Whenever the string "target" turns up in a line below, that line should be copied.

┌─ Dataset extract

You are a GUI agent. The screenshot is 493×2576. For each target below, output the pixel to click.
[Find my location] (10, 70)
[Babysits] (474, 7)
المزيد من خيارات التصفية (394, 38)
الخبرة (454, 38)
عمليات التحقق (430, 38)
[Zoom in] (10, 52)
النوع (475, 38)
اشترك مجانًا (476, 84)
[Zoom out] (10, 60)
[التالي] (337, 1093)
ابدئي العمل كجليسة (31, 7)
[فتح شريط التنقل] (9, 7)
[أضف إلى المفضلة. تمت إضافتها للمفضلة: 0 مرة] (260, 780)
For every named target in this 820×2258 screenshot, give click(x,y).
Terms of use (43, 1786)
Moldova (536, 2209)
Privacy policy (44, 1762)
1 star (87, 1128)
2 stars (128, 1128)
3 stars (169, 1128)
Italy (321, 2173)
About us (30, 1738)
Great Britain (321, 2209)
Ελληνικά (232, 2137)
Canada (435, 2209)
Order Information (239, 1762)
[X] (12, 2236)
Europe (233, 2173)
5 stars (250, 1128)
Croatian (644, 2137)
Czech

└─

* [Exercise answer]
You are a GUI agent. The screenshot is 493×2576. For each target below, output the pixel to click.
For every named target in this 820×2258 screenshot, give click(x,y).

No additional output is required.